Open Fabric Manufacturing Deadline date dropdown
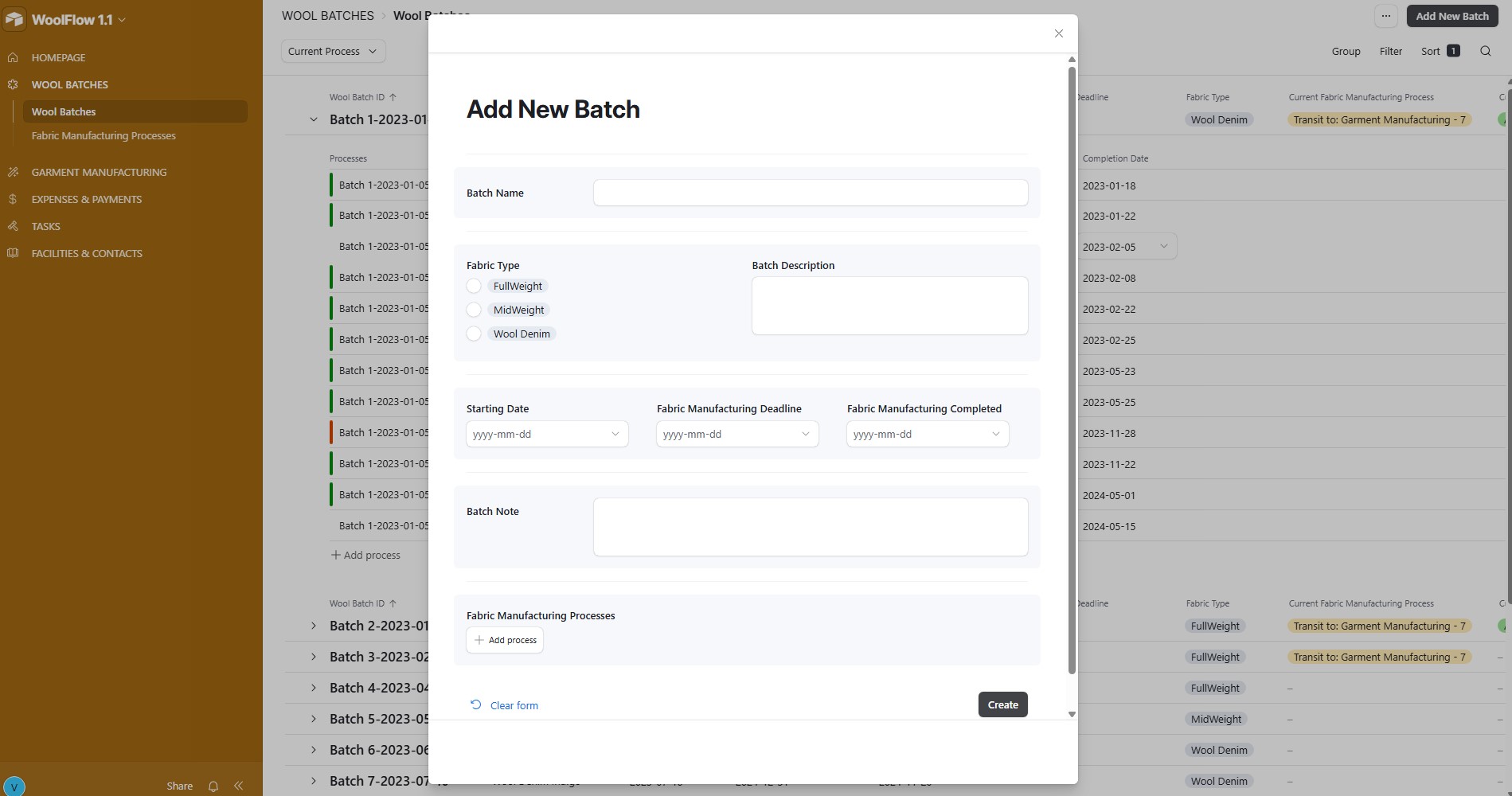 [x=736, y=434]
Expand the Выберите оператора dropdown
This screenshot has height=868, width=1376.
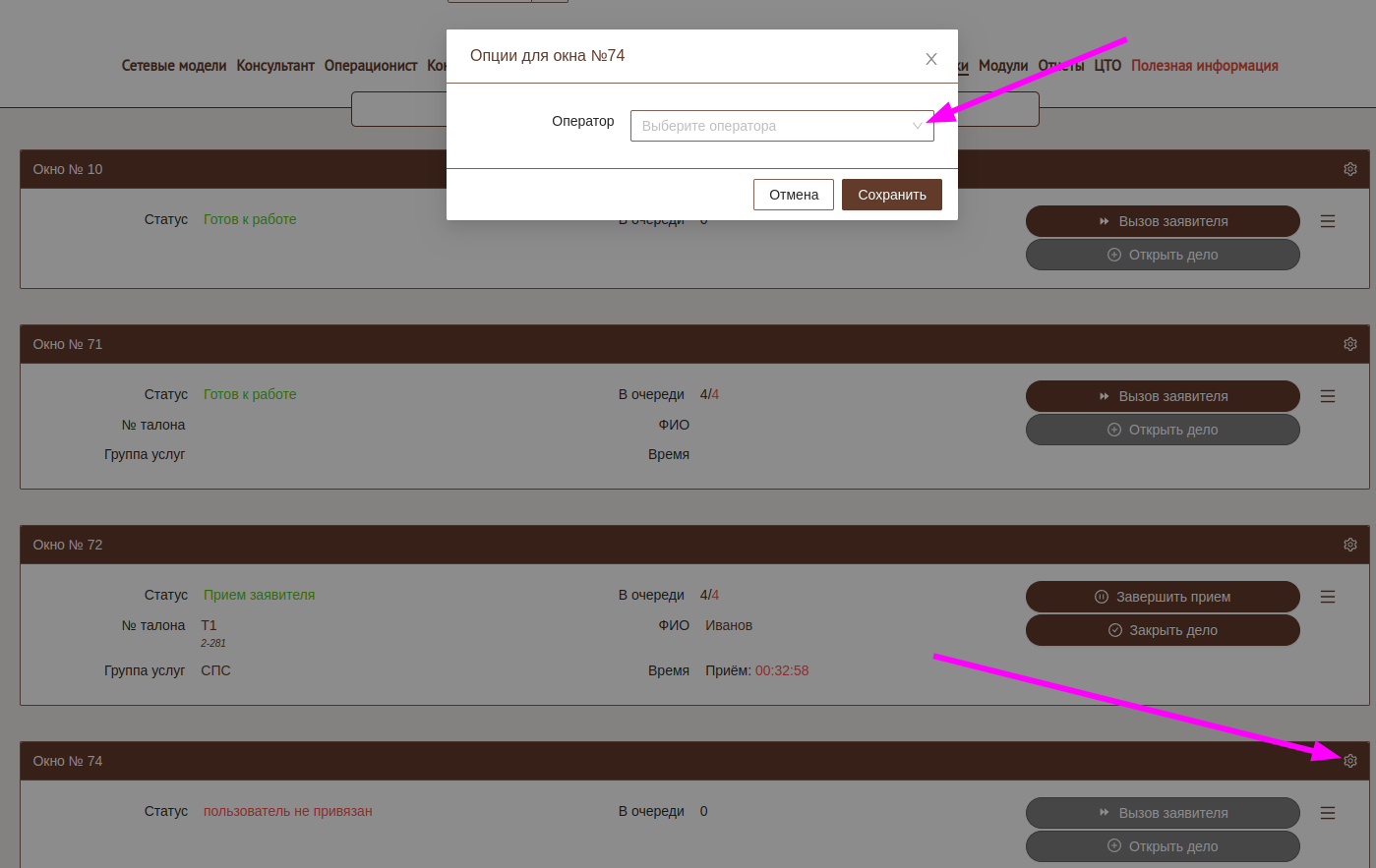point(782,126)
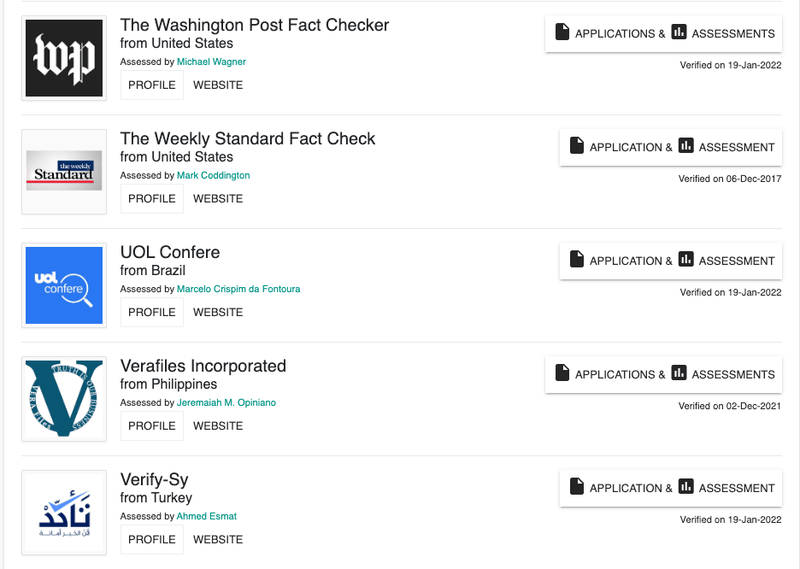Visit the Weekly Standard Fact Check WEBSITE
800x569 pixels.
pos(218,199)
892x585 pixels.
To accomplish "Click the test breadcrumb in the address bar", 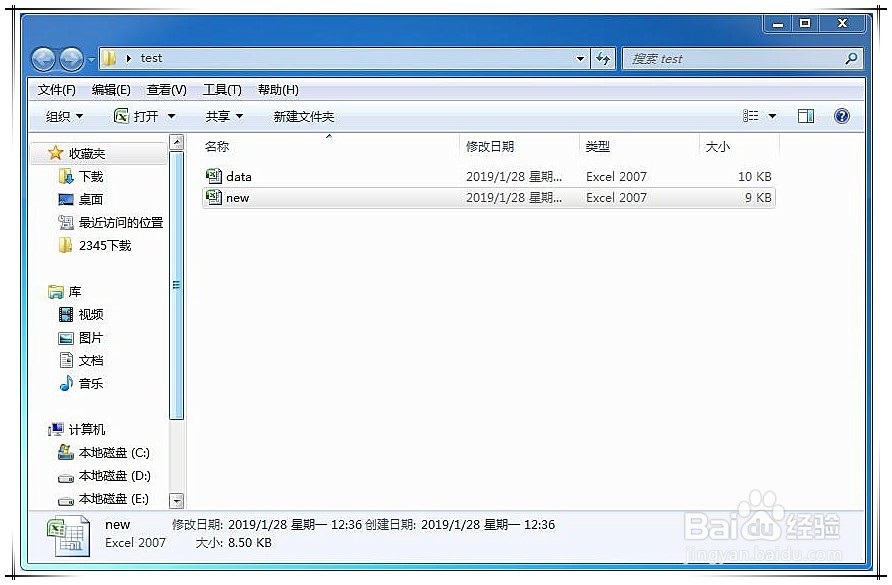I will 151,58.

==============================

• WHAT YOU WILL DO
Retype the entries above exactly. Stop after the line containing "892x585 pixels.", and omit the pictures.

• YOUR SOLUTION
Open Fabric Manufacturing Deadline date dropdown
 [x=736, y=434]
Expand the Выберите оператора dropdown
This screenshot has height=868, width=1376.
point(782,126)
Visit the Weekly Standard Fact Check WEBSITE
800x569 pixels.
pos(218,199)
892x585 pixels.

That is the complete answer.